• [What is being asked]:
In this exercise, the entries below are to be transcribed exactly, line by line.

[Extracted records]
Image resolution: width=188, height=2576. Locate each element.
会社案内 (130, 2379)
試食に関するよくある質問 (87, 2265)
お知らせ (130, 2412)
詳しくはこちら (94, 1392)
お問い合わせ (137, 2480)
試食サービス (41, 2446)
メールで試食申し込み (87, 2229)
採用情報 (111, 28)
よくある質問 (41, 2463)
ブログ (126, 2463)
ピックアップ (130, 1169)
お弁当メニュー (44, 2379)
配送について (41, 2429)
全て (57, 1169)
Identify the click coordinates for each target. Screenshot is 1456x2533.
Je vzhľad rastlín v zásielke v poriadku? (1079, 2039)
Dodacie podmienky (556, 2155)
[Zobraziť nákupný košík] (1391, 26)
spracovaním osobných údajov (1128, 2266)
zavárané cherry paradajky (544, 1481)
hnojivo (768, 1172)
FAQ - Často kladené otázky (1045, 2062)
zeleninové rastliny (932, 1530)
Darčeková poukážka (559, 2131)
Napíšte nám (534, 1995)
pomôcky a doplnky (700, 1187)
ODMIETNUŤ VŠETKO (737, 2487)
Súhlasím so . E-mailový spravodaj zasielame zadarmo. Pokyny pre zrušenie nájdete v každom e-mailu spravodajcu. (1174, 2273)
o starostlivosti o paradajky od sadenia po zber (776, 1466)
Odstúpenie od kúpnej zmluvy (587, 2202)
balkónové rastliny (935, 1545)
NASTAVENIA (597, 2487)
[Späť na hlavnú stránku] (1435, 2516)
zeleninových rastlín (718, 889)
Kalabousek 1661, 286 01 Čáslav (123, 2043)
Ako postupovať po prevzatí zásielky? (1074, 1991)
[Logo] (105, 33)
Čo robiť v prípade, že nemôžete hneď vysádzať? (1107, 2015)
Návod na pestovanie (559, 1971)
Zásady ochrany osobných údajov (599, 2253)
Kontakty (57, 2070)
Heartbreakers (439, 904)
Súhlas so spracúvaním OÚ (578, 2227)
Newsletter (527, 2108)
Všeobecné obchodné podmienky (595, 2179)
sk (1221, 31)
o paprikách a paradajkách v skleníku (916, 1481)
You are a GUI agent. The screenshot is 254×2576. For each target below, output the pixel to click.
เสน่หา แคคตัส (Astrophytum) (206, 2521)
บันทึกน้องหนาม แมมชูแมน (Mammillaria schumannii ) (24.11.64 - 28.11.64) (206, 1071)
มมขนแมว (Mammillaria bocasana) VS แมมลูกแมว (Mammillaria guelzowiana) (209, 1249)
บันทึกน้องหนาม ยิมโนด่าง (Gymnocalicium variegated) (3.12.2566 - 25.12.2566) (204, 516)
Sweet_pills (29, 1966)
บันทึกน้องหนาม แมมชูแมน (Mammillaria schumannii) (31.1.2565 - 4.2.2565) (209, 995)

• [Exercise output]:
Image resolution: width=188, height=2576. Locate each element.
会社案内 (130, 2379)
試食に関するよくある質問 (87, 2265)
お知らせ (130, 2412)
詳しくはこちら (94, 1392)
お問い合わせ (137, 2480)
試食サービス (41, 2446)
メールで試食申し込み (87, 2229)
採用情報 (111, 28)
よくある質問 (41, 2463)
ブログ (126, 2463)
ピックアップ (130, 1169)
お弁当メニュー (44, 2379)
配送について (41, 2429)
全て (57, 1169)
Identify the click coordinates for each target. Screenshot is 1456x2533.
Je vzhľad rastlín v zásielke v poriadku? (1079, 2039)
Dodacie podmienky (556, 2155)
[Zobraziť nákupný košík] (1391, 26)
spracovaním osobných údajov (1128, 2266)
zavárané cherry paradajky (544, 1481)
hnojivo (768, 1172)
FAQ - Často kladené otázky (1045, 2062)
zeleninové rastliny (932, 1530)
Darčeková poukážka (559, 2131)
Napíšte nám (534, 1995)
pomôcky a doplnky (700, 1187)
ODMIETNUŤ VŠETKO (737, 2487)
Súhlasím so . E-mailový spravodaj zasielame zadarmo. Pokyny pre zrušenie nájdete v každom e-mailu spravodajcu. (1174, 2273)
o starostlivosti o paradajky od sadenia po zber (776, 1466)
Odstúpenie od kúpnej zmluvy (587, 2202)
balkónové rastliny (935, 1545)
NASTAVENIA (597, 2487)
[Späť na hlavnú stránku] (1435, 2516)
zeleninových rastlín (718, 889)
Kalabousek 1661, 286 01 Čáslav (123, 2043)
Ako postupovať po prevzatí zásielky? (1074, 1991)
[Logo] (105, 33)
Čo robiť v prípade, že nemôžete hneď vysádzať? (1107, 2015)
Návod na pestovanie (559, 1971)
Zásady ochrany osobných údajov (599, 2253)
Kontakty (57, 2070)
Heartbreakers (439, 904)
Súhlas so spracúvaním OÚ (578, 2227)
Newsletter (527, 2108)
Všeobecné obchodné podmienky (595, 2179)
sk (1221, 31)
o paprikách a paradajkách v skleníku (916, 1481)
You are a GUI agent. The screenshot is 254×2576. For each target below, output the pixel to click.
เสน่หา แคคตัส (Astrophytum) (206, 2521)
บันทึกน้องหนาม แมมชูแมน (Mammillaria schumannii ) (24.11.64 - 28.11.64) (206, 1071)
มมขนแมว (Mammillaria bocasana) VS แมมลูกแมว (Mammillaria guelzowiana) (209, 1249)
บันทึกน้องหนาม ยิมโนด่าง (Gymnocalicium variegated) (3.12.2566 - 25.12.2566) (204, 516)
Sweet_pills (29, 1966)
บันทึกน้องหนาม แมมชูแมน (Mammillaria schumannii) (31.1.2565 - 4.2.2565) (209, 995)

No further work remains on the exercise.